Little things that irk me:

I am not convinced by the liberal use of colors - I would make the "other" category of each chart consistently gray so 6 colors total. Having different colors does make the chart more interesting to look at.

Even though the gridlines are muted, I still find them excessive.

There is a coding bug in the Vaccination chart right around 1960.

 


Choosing the right metric reveals the story behind the subway mess in NYC

I forgot who sent this chart to me - it may have been a Twitter follower. The person complained that the following chart exaggerated how much trouble the New York mass transit system (MTA) has been facing in 2017, because of the choice of the vertical axis limits.

Streetsblog_mtatraffic

This chart is vintage Excel, using Excel defaults. I find this style ugly and uninviting. But the chart does contain some good analysis. The analyst made two smart moves: the chart controls for month-to-month seasonality by plotting the data for the same month over successive years; and the designation "12 month averages" really means moving averages with a window size of 12 months - this has the effect of smoothing out the short-term fluctuations to reveal the longer-term trend.

The red line is very alarming as it depicts a sustained negative trend over the entire year of 2017, even though the actual decline is a small percentage.

If this chart showed up on a business dashboard, the CEO would have been extremely unhappy. Slow but steady declines are the most difficult trends to deal with because it cannot be explained by one-time impacts. Until the analytics department figures out what the underlying cause is, it's very difficult to curtail, and with each monthly report, the sense of despair grows.

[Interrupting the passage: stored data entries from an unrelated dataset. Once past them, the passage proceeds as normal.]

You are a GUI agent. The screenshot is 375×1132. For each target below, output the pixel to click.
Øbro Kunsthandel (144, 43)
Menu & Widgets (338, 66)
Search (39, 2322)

Because the base number of passengers in the New York transit system is so high, using percentages to think about the shift in volume underplays the message. It's better to use actual millions of passengers lost. That's what I did in my version of this chart:

Redo_jc_mtarevdecline

The quantity depicted is the unexpected loss of revenue passengers, measured against a forecast. The forecast I used is the average of the past two years' passenger counts. Above the zero line means out-performing the forecast but of course, in this case, since October 2016, the performance has dipped ever farther below the forecast. By April, 2017, the gap has widened to over 5 million passengers. That's a lot of lost customers and lost revenues, regardless of percent!

The biggest headache is to investigate what is the cause of this decline. Most likely, it is a combination of factors.